Erst in den 1960er Jahren organisierten aufmerksame Ornithologen, denen Bestandsveränderungen bei den Großtrappen nicht entgangen waren, die nächsten überregionalen Zählungen. Im Jahr 1970 wurden nur noch ganze 1030 Großtrappen in Deutschland erfasst, davon 815 in den damaligen brandenburgischen Bezirken; große Teile der benachbarten Gebiete waren mittlerweile verwaist. Der Bestand war regelrecht zusammengebrochen. Was war geschehen? Offensichtlich hatten sich die Bedingungen für die Vögel dramatisch verschlechtert, doch die genauen Zusammenhänge waren damals noch nicht bekannt.

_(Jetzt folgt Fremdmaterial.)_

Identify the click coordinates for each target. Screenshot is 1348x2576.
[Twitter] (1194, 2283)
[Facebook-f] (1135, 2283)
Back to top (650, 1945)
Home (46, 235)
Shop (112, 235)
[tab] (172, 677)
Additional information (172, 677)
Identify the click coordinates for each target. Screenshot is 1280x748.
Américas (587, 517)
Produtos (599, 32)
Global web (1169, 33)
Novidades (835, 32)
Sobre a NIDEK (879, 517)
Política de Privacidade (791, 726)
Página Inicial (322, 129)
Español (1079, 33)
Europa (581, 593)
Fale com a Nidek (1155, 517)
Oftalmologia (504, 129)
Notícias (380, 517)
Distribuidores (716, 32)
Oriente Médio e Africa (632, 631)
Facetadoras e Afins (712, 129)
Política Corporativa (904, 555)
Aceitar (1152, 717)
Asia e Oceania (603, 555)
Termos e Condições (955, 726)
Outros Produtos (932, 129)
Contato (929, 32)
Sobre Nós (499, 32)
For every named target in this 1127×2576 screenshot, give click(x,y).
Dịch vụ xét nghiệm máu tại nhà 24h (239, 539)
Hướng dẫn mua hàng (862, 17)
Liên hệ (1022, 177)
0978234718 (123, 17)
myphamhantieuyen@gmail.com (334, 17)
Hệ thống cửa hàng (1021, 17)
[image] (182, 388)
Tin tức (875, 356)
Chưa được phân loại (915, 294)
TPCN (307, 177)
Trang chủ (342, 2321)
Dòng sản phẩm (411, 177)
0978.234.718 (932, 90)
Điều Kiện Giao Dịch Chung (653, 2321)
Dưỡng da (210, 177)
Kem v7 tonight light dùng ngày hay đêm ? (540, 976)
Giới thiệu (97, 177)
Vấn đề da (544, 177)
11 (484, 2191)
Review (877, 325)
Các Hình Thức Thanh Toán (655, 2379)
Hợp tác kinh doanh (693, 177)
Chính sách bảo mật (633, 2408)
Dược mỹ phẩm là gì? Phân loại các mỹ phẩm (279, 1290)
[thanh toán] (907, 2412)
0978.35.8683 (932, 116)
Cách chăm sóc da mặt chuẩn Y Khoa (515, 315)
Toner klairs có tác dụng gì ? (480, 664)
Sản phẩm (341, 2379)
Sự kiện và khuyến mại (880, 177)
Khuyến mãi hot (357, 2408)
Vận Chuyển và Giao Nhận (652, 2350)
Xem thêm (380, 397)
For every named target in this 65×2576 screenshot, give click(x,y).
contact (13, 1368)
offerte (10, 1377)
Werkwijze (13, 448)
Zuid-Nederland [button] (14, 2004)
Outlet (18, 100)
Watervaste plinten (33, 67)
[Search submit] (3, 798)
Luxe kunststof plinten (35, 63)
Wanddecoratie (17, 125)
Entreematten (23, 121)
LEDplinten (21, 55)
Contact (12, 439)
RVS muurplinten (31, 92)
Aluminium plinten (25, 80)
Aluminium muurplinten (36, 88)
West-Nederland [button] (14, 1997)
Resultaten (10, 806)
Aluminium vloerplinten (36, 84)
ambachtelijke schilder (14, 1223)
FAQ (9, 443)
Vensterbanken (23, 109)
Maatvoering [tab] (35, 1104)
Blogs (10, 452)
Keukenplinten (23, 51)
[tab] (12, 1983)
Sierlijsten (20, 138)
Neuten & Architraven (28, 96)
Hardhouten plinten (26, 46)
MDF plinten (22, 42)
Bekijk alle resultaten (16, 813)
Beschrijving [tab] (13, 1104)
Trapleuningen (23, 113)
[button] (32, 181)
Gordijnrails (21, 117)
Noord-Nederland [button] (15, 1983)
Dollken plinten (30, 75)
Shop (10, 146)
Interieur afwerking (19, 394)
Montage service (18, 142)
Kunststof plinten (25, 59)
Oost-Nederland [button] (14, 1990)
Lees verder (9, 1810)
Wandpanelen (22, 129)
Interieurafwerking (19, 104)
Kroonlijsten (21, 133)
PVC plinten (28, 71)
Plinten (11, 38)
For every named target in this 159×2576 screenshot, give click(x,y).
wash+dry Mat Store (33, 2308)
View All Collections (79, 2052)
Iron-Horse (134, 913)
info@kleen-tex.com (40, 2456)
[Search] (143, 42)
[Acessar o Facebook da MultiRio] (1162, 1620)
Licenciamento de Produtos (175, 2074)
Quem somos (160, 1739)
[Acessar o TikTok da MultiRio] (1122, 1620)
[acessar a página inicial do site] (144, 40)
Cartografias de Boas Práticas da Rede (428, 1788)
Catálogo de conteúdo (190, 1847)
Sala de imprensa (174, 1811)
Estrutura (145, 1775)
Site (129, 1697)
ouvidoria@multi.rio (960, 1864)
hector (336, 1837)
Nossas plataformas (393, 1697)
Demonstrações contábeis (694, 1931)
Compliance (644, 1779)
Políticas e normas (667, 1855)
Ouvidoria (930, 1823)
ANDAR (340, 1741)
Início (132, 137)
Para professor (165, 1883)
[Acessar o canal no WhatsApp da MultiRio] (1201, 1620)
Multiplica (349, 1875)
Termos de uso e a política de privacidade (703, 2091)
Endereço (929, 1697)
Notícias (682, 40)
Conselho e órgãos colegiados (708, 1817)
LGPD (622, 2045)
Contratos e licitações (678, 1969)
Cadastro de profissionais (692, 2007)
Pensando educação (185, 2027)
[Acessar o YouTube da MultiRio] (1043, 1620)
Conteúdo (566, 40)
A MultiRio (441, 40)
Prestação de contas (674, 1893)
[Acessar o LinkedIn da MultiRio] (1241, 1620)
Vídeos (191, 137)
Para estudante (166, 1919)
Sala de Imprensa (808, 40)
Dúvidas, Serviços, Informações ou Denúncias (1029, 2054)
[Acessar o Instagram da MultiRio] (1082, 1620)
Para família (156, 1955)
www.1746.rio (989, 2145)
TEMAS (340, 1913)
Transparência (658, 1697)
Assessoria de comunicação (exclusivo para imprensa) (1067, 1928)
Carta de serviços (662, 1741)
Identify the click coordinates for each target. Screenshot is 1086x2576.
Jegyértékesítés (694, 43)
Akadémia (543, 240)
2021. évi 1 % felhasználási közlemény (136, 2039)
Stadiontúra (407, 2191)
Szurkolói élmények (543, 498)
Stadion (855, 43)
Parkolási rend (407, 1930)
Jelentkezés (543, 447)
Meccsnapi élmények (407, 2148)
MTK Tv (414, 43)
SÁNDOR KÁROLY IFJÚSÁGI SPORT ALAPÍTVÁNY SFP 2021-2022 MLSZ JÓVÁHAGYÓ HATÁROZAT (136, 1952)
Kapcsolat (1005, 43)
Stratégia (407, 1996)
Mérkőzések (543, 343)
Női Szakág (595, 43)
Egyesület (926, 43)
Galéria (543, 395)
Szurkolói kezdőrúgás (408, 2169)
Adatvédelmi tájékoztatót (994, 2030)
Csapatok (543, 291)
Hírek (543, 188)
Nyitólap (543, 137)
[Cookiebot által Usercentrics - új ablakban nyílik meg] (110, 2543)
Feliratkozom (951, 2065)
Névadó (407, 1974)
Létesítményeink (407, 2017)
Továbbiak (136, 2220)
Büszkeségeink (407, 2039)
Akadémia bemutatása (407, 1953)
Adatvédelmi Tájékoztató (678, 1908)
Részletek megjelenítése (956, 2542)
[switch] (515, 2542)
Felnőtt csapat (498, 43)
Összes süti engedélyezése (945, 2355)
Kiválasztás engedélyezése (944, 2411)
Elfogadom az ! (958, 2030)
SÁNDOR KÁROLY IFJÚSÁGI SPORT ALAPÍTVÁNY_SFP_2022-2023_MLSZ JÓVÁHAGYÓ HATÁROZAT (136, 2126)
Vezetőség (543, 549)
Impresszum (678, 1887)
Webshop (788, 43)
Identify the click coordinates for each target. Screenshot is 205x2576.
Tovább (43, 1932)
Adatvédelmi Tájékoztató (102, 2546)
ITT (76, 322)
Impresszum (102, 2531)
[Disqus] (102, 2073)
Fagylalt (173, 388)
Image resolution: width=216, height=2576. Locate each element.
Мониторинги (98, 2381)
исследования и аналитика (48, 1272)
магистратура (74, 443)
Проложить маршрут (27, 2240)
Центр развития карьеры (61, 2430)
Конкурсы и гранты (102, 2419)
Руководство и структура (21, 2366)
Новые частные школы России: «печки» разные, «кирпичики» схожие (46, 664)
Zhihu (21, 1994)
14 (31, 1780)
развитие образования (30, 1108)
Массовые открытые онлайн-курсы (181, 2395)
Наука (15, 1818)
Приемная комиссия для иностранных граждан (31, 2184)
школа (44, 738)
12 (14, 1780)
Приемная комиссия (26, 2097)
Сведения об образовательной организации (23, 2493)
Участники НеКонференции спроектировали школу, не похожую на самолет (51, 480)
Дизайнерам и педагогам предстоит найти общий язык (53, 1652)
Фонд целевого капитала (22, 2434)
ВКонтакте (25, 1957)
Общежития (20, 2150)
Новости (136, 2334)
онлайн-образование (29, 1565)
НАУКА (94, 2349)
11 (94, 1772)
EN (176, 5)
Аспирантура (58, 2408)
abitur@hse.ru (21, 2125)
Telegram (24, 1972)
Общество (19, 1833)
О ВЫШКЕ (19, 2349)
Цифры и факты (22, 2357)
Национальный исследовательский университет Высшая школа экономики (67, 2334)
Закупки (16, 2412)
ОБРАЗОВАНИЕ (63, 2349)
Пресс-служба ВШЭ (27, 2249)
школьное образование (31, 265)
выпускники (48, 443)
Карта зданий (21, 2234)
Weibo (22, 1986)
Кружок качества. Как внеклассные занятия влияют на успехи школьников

Schwieriger Schutz zu DDR-Zeiten

Die systematische Erforschung der Ursachen für die Bestandsabnahme begann erst im Jahr 1979, als die Naturschutzstation Buckow im westlichen Havelland ihre Arbeit aufnahm. Zuvor wurden die überregionalen Erfassungen durch die Biologische Station Steckby im heutigen Sachsen-Anhalt koordiniert. Gleichzeitig war dort damit begonnen worden, die künstliche Brut und Aufzucht von Großtrappen zu etablieren. Die Auswilderung von Hand aufgezogener Trappen zur Stützung der abnehmenden Population startete im Jahr 1973. Ab 1979 übernahm die Station in Buckow diese Aufgabe. Über viele Jahre wurden Gelege, die bei landwirtschaftlichen Arbeiten gefunden wurden, nach Buckow gebracht, anfangs meist durch die LPG-Bauern selbst - teils mit dem Moped, die Eier unter der Lederjacke - später zunehmend professionell durch die Stationsmitarbeiter und mit transportablen Brütern. Nach Brut und Aufzucht in Gefangenschaft entließ man die Jungvögel schließlich wieder in denselben ungeeigneten Lebensraum, aus dem die Eier stammten. Aus heutiger Sicht mag man fragen, ob solcherart Vorgehen überhaupt durch die Grundsätze der Bestandsstützung und Wiederansiedlung gerechtfertigt war. Zum einen gab es aber seinerzeit noch keine IUCN-Richtlinien, vor allem jedoch war es unter den Bedingungen der sozialistischen Landwirtschaft mit ihrer Höchstertragskonzeption und der unbedingten politischen Vorgabe der Unabhängigkeit von Agrarimporten die einzige Möglichkeit des Schutzes. Und sie war erfolgreich, denn ohne die Bestandsstützung wären die Trappen in Deutschland ausgestorben, bevor die erst später möglichen Maßnahmen greifen konnten.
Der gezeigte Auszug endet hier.